Work order: Output, exactly and in full, the entries that appear below.

------ Working data ------

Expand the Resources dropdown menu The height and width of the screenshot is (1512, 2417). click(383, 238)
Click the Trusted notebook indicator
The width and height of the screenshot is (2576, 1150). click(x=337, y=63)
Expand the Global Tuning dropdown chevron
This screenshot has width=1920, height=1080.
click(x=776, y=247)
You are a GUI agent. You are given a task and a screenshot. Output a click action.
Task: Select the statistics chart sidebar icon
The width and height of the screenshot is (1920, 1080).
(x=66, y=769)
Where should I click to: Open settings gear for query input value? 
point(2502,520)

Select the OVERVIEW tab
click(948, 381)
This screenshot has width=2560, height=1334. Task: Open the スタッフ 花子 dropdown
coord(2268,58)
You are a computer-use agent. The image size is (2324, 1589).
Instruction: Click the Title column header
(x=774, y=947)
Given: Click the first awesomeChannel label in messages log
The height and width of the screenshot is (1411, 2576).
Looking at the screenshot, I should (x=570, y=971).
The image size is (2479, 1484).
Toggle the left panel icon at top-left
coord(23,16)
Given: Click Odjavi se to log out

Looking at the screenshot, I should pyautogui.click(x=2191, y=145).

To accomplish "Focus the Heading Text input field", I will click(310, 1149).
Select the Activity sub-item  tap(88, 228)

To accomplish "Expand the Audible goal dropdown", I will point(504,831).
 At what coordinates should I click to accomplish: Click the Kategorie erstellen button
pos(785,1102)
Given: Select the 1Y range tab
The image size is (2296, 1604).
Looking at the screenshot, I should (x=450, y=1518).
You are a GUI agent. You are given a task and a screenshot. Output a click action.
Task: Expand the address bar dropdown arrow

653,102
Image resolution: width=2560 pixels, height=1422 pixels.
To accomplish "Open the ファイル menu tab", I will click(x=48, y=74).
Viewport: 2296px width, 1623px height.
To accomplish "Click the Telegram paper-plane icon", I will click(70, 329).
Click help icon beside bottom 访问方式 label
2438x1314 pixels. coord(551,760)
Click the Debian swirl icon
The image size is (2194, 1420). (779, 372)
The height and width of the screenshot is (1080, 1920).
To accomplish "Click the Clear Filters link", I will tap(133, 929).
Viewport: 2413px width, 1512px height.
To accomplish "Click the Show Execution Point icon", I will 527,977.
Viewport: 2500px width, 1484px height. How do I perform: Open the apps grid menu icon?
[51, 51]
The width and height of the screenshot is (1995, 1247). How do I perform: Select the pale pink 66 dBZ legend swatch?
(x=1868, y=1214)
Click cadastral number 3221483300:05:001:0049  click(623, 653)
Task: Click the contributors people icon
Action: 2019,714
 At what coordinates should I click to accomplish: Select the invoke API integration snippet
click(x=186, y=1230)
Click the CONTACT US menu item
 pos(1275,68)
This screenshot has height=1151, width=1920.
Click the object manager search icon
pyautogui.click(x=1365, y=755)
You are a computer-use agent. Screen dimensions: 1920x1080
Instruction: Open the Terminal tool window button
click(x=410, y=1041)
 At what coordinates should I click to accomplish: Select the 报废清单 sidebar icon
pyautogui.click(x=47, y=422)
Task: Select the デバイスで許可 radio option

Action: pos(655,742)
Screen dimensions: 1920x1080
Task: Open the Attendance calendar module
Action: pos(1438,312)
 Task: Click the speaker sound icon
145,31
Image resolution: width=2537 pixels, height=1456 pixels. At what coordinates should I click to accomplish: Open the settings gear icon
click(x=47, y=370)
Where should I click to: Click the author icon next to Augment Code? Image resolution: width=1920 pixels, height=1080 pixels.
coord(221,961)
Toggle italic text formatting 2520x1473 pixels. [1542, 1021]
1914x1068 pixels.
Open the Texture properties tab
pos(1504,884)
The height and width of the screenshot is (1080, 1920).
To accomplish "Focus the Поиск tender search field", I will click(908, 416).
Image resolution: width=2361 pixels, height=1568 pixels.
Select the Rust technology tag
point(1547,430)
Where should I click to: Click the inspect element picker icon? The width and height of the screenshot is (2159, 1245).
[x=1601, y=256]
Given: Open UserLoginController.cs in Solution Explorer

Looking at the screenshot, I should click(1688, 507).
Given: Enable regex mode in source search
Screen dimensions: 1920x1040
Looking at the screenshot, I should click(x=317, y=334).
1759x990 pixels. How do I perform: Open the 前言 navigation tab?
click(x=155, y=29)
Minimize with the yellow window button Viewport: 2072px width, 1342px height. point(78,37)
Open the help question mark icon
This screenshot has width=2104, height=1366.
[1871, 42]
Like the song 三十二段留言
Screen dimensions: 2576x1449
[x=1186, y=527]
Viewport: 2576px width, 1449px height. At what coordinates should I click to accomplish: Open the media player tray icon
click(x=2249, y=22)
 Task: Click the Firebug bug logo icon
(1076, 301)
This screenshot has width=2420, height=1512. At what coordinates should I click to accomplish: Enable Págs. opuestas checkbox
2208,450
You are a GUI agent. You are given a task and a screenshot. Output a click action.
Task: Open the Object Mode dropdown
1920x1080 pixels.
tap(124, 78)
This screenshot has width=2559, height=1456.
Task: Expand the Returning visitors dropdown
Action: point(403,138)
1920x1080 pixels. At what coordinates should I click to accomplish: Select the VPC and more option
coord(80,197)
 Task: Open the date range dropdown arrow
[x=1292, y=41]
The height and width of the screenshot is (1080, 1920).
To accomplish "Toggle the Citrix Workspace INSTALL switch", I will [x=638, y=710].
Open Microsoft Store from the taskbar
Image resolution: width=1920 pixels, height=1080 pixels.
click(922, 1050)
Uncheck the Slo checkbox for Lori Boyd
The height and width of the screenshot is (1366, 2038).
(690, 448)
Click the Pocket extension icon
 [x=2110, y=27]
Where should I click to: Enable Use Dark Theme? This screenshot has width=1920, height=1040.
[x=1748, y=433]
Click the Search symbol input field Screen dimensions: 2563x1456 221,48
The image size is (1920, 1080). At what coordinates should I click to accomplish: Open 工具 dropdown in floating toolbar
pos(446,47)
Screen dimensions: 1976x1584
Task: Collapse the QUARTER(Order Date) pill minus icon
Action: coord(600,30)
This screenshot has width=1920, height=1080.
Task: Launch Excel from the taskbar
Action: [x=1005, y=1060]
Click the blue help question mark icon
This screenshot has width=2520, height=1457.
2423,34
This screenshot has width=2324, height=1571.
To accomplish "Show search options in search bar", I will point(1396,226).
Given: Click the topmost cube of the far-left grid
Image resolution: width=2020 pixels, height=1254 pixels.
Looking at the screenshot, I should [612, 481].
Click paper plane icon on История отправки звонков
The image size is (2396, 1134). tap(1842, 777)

------

Result of the exercise:
Expand the Resources dropdown menu The height and width of the screenshot is (1512, 2417). click(383, 238)
Click the Trusted notebook indicator
The width and height of the screenshot is (2576, 1150). click(x=337, y=63)
Expand the Global Tuning dropdown chevron
This screenshot has width=1920, height=1080.
click(x=776, y=247)
You are a GUI agent. You are given a task and a screenshot. Output a click action.
Task: Select the statistics chart sidebar icon
The width and height of the screenshot is (1920, 1080).
(x=66, y=769)
Where should I click to: Open settings gear for query input value? 
point(2502,520)

Select the OVERVIEW tab
click(948, 381)
This screenshot has width=2560, height=1334. Task: Open the スタッフ 花子 dropdown
coord(2268,58)
You are a computer-use agent. The image size is (2324, 1589).
Instruction: Click the Title column header
(x=774, y=947)
Given: Click the first awesomeChannel label in messages log
The height and width of the screenshot is (1411, 2576).
Looking at the screenshot, I should (x=570, y=971).
The image size is (2479, 1484).
Toggle the left panel icon at top-left
coord(23,16)
Given: Click Odjavi se to log out

Looking at the screenshot, I should pyautogui.click(x=2191, y=145).

To accomplish "Focus the Heading Text input field", I will click(310, 1149).
Select the Activity sub-item  tap(88, 228)

To accomplish "Expand the Audible goal dropdown", I will point(504,831).
 At what coordinates should I click to accomplish: Click the Kategorie erstellen button
pos(785,1102)
Given: Select the 1Y range tab
The image size is (2296, 1604).
Looking at the screenshot, I should (x=450, y=1518).
You are a GUI agent. You are given a task and a screenshot. Output a click action.
Task: Expand the address bar dropdown arrow

653,102
Image resolution: width=2560 pixels, height=1422 pixels.
To accomplish "Open the ファイル menu tab", I will click(x=48, y=74).
Viewport: 2296px width, 1623px height.
To accomplish "Click the Telegram paper-plane icon", I will click(70, 329).
Click help icon beside bottom 访问方式 label
2438x1314 pixels. coord(551,760)
Click the Debian swirl icon
The image size is (2194, 1420). (779, 372)
The height and width of the screenshot is (1080, 1920).
To accomplish "Click the Clear Filters link", I will tap(133, 929).
Viewport: 2413px width, 1512px height.
To accomplish "Click the Show Execution Point icon", I will 527,977.
Viewport: 2500px width, 1484px height. How do I perform: Open the apps grid menu icon?
[51, 51]
The width and height of the screenshot is (1995, 1247). How do I perform: Select the pale pink 66 dBZ legend swatch?
(x=1868, y=1214)
Click cadastral number 3221483300:05:001:0049  click(623, 653)
Task: Click the contributors people icon
Action: 2019,714
 At what coordinates should I click to accomplish: Select the invoke API integration snippet
click(x=186, y=1230)
Click the CONTACT US menu item
 pos(1275,68)
This screenshot has height=1151, width=1920.
Click the object manager search icon
pyautogui.click(x=1365, y=755)
You are a computer-use agent. Screen dimensions: 1920x1080
Instruction: Open the Terminal tool window button
click(x=410, y=1041)
 At what coordinates should I click to accomplish: Select the 报废清单 sidebar icon
pyautogui.click(x=47, y=422)
Task: Select the デバイスで許可 radio option

Action: pos(655,742)
Screen dimensions: 1920x1080
Task: Open the Attendance calendar module
Action: pos(1438,312)
 Task: Click the speaker sound icon
145,31
Image resolution: width=2537 pixels, height=1456 pixels. At what coordinates should I click to accomplish: Open the settings gear icon
click(x=47, y=370)
Where should I click to: Click the author icon next to Augment Code? Image resolution: width=1920 pixels, height=1080 pixels.
coord(221,961)
Toggle italic text formatting 2520x1473 pixels. [1542, 1021]
1914x1068 pixels.
Open the Texture properties tab
pos(1504,884)
The height and width of the screenshot is (1080, 1920).
To accomplish "Focus the Поиск tender search field", I will click(908, 416).
Image resolution: width=2361 pixels, height=1568 pixels.
Select the Rust technology tag
point(1547,430)
Where should I click to: Click the inspect element picker icon? The width and height of the screenshot is (2159, 1245).
[x=1601, y=256]
Given: Open UserLoginController.cs in Solution Explorer

Looking at the screenshot, I should click(1688, 507).
Given: Enable regex mode in source search
Screen dimensions: 1920x1040
Looking at the screenshot, I should click(x=317, y=334).
1759x990 pixels. How do I perform: Open the 前言 navigation tab?
click(x=155, y=29)
Minimize with the yellow window button Viewport: 2072px width, 1342px height. point(78,37)
Open the help question mark icon
This screenshot has width=2104, height=1366.
[1871, 42]
Like the song 三十二段留言
Screen dimensions: 2576x1449
[x=1186, y=527]
Viewport: 2576px width, 1449px height. At what coordinates should I click to accomplish: Open the media player tray icon
click(x=2249, y=22)
 Task: Click the Firebug bug logo icon
(1076, 301)
This screenshot has width=2420, height=1512. At what coordinates should I click to accomplish: Enable Págs. opuestas checkbox
2208,450
You are a GUI agent. You are given a task and a screenshot. Output a click action.
Task: Open the Object Mode dropdown
1920x1080 pixels.
tap(124, 78)
This screenshot has width=2559, height=1456.
Task: Expand the Returning visitors dropdown
Action: point(403,138)
1920x1080 pixels. At what coordinates should I click to accomplish: Select the VPC and more option
coord(80,197)
 Task: Open the date range dropdown arrow
[x=1292, y=41]
The height and width of the screenshot is (1080, 1920).
To accomplish "Toggle the Citrix Workspace INSTALL switch", I will [x=638, y=710].
Open Microsoft Store from the taskbar
Image resolution: width=1920 pixels, height=1080 pixels.
click(922, 1050)
Uncheck the Slo checkbox for Lori Boyd
The height and width of the screenshot is (1366, 2038).
(690, 448)
Click the Pocket extension icon
 [x=2110, y=27]
Where should I click to: Enable Use Dark Theme? This screenshot has width=1920, height=1040.
[x=1748, y=433]
Click the Search symbol input field Screen dimensions: 2563x1456 221,48
The image size is (1920, 1080). At what coordinates should I click to accomplish: Open 工具 dropdown in floating toolbar
pos(446,47)
Screen dimensions: 1976x1584
Task: Collapse the QUARTER(Order Date) pill minus icon
Action: coord(600,30)
This screenshot has width=1920, height=1080.
Task: Launch Excel from the taskbar
Action: [x=1005, y=1060]
Click the blue help question mark icon
This screenshot has width=2520, height=1457.
2423,34
This screenshot has width=2324, height=1571.
To accomplish "Show search options in search bar", I will point(1396,226).
Given: Click the topmost cube of the far-left grid
Image resolution: width=2020 pixels, height=1254 pixels.
Looking at the screenshot, I should [612, 481].
Click paper plane icon on История отправки звонков
The image size is (2396, 1134). tap(1842, 777)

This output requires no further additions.